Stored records
● ● ● ● ● ● ●

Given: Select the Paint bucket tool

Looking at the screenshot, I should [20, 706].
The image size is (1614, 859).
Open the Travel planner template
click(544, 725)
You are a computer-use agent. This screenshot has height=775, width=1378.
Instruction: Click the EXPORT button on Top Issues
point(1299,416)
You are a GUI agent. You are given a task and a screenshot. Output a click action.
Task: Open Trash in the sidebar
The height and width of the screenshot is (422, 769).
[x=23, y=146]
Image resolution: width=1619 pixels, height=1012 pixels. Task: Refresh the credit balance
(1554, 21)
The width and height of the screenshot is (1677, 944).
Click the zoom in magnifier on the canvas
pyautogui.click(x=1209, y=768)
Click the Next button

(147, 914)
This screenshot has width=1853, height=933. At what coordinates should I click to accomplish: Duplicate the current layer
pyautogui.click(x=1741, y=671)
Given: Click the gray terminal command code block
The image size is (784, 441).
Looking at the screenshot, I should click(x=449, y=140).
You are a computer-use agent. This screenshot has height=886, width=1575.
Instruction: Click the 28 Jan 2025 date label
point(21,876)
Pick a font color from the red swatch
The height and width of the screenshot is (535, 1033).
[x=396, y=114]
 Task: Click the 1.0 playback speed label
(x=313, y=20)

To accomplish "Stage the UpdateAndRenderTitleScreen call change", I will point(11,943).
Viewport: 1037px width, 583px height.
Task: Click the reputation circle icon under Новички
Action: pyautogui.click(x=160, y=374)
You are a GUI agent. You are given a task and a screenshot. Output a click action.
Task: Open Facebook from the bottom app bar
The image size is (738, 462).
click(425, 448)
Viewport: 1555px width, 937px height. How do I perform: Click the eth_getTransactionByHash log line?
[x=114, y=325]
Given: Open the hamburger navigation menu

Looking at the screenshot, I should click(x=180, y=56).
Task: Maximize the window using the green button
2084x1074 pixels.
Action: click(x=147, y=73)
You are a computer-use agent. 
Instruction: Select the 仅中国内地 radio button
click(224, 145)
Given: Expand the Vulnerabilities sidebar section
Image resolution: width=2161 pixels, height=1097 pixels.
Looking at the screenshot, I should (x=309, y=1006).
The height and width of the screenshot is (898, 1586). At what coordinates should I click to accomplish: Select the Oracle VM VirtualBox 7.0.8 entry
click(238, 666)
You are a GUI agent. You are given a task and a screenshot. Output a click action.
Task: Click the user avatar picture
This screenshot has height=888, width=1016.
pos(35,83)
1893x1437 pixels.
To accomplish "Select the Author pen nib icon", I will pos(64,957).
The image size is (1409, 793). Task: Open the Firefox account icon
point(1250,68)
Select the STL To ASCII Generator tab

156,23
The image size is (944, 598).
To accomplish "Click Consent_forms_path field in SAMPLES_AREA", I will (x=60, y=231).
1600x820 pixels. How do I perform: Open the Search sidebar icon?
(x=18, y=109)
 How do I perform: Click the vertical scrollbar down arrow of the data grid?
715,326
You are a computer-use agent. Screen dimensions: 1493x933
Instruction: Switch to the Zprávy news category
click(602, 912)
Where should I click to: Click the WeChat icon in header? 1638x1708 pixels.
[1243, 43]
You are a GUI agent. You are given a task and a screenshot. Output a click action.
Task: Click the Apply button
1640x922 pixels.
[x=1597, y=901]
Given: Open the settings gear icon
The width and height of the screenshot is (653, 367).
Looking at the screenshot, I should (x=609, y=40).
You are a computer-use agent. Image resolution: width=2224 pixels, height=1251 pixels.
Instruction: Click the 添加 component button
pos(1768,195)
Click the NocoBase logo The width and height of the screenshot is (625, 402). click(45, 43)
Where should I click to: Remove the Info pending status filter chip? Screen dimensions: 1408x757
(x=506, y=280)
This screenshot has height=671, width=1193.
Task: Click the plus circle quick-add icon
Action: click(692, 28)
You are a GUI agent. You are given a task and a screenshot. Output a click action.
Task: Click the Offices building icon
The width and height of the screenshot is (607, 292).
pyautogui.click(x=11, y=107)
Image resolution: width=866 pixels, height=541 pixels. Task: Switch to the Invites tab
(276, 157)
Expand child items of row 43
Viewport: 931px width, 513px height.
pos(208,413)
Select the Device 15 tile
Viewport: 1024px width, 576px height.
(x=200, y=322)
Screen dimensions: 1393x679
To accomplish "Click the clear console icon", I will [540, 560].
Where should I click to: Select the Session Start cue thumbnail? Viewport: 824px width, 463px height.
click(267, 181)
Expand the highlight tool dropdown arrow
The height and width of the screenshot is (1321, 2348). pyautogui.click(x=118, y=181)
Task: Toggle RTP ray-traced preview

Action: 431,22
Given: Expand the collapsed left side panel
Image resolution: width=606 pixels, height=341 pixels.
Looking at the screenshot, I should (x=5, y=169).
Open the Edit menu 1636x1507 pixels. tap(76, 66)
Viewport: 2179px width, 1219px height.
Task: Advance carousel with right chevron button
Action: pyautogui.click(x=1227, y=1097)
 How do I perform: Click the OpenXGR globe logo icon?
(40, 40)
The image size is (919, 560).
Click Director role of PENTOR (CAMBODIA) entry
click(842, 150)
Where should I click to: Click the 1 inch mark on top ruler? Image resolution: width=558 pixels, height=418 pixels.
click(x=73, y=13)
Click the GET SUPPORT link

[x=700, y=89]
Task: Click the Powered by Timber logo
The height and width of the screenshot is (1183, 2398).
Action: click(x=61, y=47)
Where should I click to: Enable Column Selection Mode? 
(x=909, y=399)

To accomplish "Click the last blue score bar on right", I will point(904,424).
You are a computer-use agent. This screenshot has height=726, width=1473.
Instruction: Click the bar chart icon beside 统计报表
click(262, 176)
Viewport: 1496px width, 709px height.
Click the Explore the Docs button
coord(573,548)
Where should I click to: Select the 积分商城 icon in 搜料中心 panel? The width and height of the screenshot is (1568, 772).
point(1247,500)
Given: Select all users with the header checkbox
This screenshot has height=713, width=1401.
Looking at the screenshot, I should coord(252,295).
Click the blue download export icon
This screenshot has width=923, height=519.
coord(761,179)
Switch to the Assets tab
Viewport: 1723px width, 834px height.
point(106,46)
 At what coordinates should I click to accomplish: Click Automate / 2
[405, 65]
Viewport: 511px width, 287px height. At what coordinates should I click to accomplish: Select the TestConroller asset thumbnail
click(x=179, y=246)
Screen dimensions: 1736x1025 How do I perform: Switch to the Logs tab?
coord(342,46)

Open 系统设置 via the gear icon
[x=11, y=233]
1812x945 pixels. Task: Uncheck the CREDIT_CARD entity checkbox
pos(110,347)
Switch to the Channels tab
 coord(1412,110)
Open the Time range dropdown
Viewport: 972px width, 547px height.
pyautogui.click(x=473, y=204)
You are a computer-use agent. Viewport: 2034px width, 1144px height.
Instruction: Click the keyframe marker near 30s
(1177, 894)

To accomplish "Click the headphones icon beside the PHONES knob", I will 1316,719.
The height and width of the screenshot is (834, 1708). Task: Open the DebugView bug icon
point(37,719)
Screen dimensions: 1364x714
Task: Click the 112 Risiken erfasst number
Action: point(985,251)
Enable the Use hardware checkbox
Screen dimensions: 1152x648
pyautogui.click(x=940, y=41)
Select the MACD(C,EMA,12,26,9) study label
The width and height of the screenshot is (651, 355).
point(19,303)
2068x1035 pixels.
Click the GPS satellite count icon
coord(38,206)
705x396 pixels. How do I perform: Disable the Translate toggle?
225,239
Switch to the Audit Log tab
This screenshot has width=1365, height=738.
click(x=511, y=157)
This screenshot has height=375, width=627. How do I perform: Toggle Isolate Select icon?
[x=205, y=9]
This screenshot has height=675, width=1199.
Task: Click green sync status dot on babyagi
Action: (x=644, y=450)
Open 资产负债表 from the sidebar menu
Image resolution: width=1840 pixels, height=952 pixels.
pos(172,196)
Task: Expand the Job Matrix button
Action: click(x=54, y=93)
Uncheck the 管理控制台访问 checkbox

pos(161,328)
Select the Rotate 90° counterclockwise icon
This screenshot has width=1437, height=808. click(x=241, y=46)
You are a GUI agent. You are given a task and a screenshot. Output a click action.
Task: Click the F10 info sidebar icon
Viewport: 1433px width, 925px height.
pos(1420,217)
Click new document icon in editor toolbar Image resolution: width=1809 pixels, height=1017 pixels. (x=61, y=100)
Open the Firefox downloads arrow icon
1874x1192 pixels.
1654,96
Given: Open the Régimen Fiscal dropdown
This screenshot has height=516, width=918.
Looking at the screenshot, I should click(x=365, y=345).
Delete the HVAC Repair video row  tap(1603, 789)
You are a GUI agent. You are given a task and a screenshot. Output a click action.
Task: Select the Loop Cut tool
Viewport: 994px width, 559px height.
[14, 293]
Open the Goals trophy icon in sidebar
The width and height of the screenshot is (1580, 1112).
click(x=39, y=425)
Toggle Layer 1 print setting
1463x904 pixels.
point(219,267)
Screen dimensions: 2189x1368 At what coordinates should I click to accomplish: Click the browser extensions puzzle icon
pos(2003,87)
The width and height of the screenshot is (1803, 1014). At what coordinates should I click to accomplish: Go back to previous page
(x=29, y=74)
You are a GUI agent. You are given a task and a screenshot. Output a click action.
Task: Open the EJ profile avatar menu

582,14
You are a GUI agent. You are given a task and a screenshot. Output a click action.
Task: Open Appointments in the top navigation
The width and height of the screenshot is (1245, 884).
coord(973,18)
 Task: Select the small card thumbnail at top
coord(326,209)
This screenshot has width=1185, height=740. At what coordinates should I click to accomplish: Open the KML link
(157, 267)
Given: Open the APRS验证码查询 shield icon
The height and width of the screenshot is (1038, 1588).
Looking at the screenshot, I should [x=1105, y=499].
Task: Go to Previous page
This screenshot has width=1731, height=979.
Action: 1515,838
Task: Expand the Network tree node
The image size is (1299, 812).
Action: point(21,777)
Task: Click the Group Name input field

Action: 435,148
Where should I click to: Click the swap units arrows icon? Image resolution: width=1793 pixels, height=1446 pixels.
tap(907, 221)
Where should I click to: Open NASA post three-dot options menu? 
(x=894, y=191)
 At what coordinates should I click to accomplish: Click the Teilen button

● ● ● ● ● ● ●

TASK BRIEF: Throughout the data above, copy all lines where the word "computer" is found.

TASK ANSWER:
You are a computer-use agent. This screenshot has height=775, width=1378.
You are a computer-use agent. This screenshot has height=886, width=1575.
You are a computer-use agent. 
You are a computer-use agent. Screen dimensions: 1493x933
You are a computer-use agent. Image resolution: width=2224 pixels, height=1251 pixels.
You are a computer-use agent. This screenshot has height=726, width=1473.
You are a computer-use agent. Viewport: 2034px width, 1144px height.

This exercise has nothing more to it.